The legacy of livestock grazing in Range Creek Canyon has been the loss of much of the native plant community that included chest-high grasses seen by the early settlers. Today native grasses and flowers are replaced by cheatgrass and weeds from the century of grazing there. Grazing caused the loss of the bank stabilizing vegetation on Range Creek and, as a result, it has eroded severely, in places cut down by a dozen feet or more. The result is that the water storage in the Canyon has been greatly reduced due to the loss of this floodplain. Restoration, which began with removal of cattle in 2001, will take many decades.

The shift in the plant community has increased the likelihood of fires. In 2013, BLM with participation of the NHMU and state developed a proposal to treat sagebrush and forested vegetation to reduce fuels and create fire breaks. A second part of the proposal is to resume grazing livestock to control cheatgrass and reduce fire risk.

There is no grazing system that can selectively graze cheatgrass and weeds without grazing the native grasses, trampling the stream banks, removing willows and riparian vegetation and preventing restoration by natural processes. During a recent tour we observed the aftermath of a recent fire and reseeding efforts, and the recovering willows and cottonwoods along the creek. During the time the Wilcox Family ran the ranch, there were no fires, but it took stripping most of the vegetation from the land to remove sufficient fuels to prevent fires, leaving the degraded situation that exists today.
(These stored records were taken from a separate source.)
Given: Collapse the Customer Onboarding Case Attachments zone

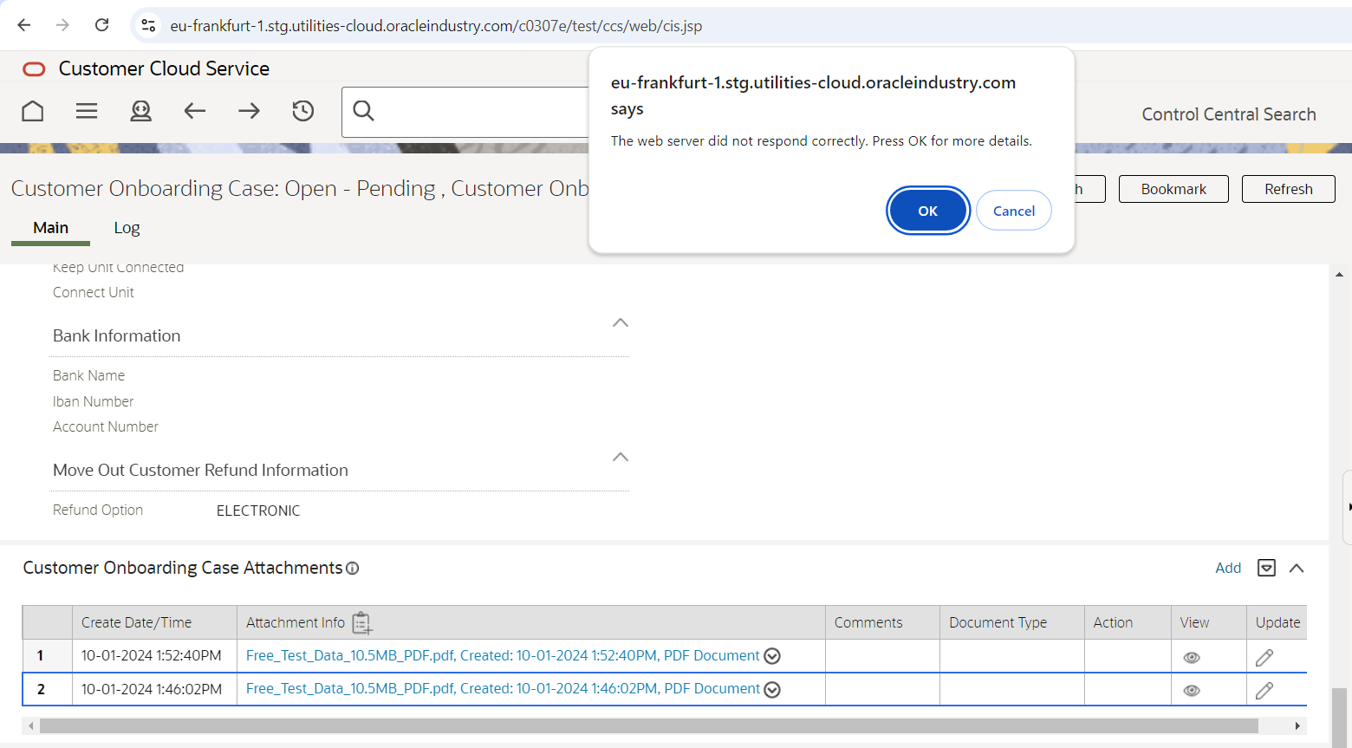Looking at the screenshot, I should coord(1297,568).
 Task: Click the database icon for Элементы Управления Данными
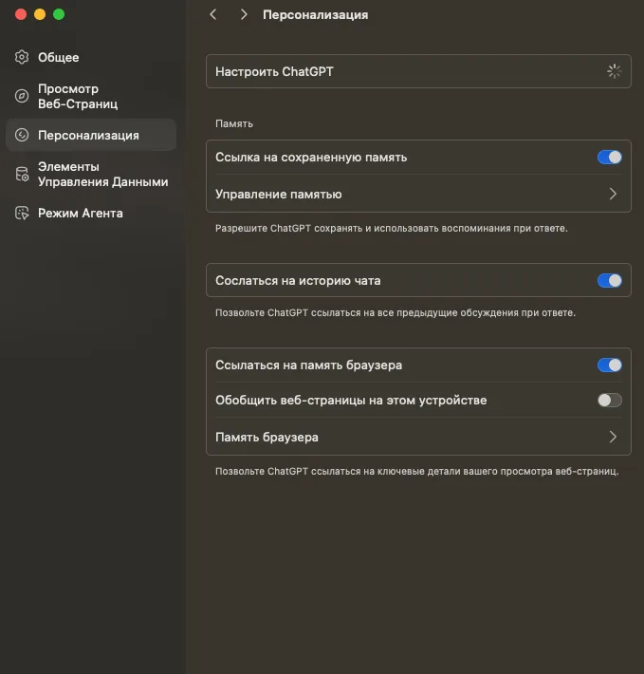(x=22, y=175)
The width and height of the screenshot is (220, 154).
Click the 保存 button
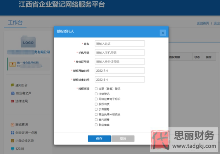[99, 139]
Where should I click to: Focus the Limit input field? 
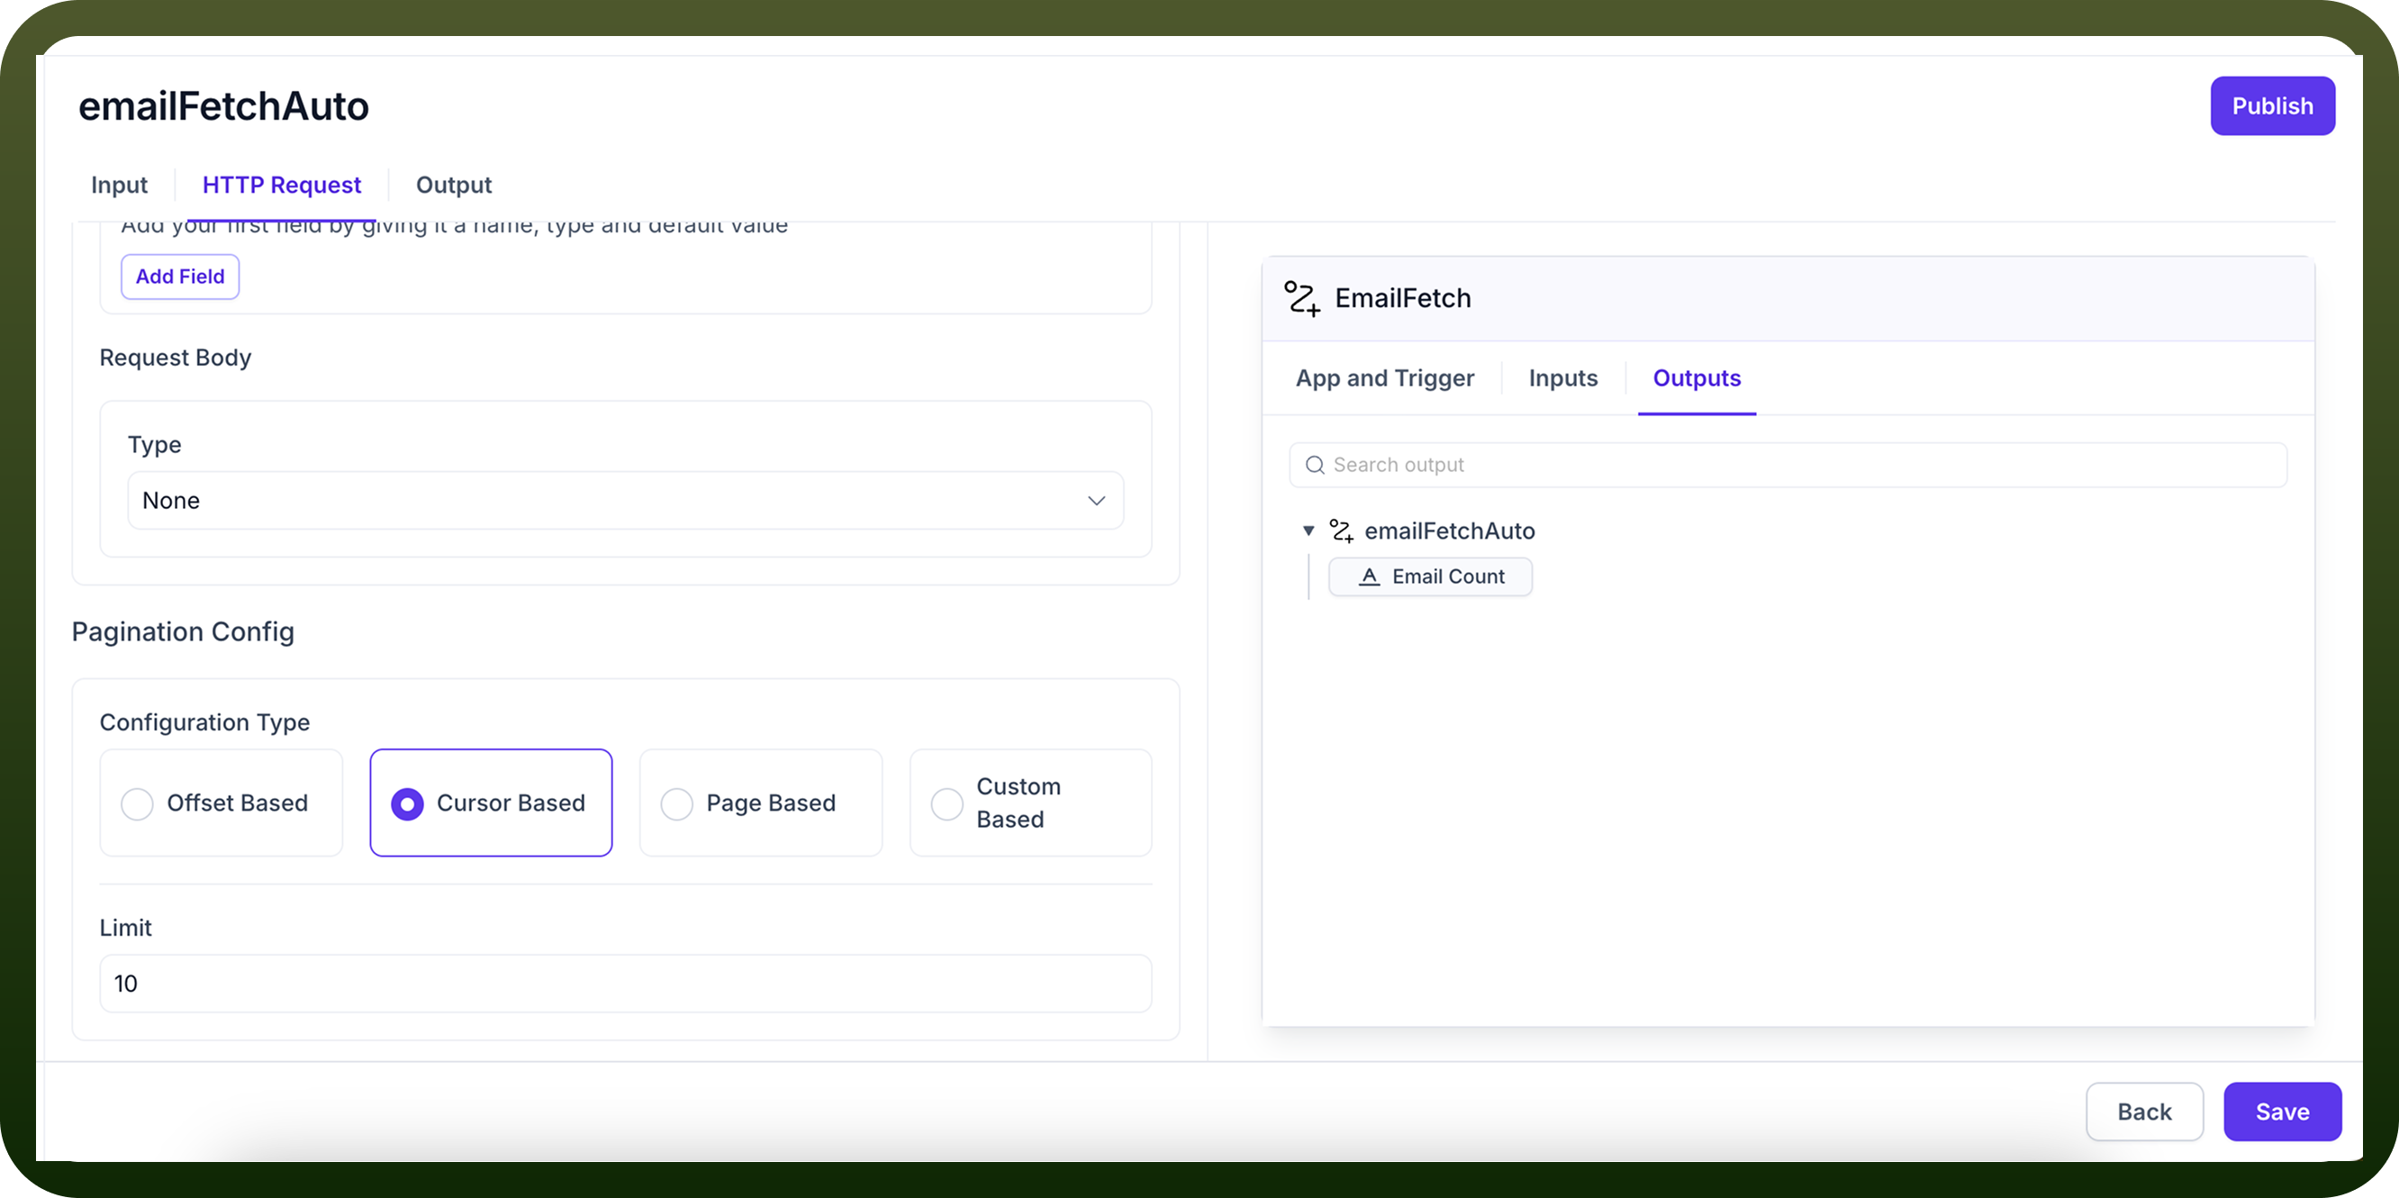(x=625, y=984)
Our discussion during the tour revealed a great concern among NHMU staff regarding the risk of fire to their students. We provided recommendations to them for an alternative approach to restore the plant communities and address the fire risk. This would include such things as the fuel breaks created by BLM's proposal, incorporating a safety and evacuation plan with training for NHMU visitors and staff, treating the cheatgrass and weeds with herbicides, continuing irrigation around the field station and using the restoration process as an additional opportunity for students to do research. Over time, the plant communities can recover as can Range Creek itself. As the area of influence of the stream expands, an additional fire buffer is provided.

The question for BLM and the NHMU now is whether they will strive to protect and restore the archaeological and conservation values that NHMU's management plan emphasizes, or return to a path that devastated the ecology of the canyon and has the potential to damage the very archaeology that the NHMU is directed to protect.

John Carter is manager of the Yellowstone to Uintas Connection. He lives in Paris, Idaho.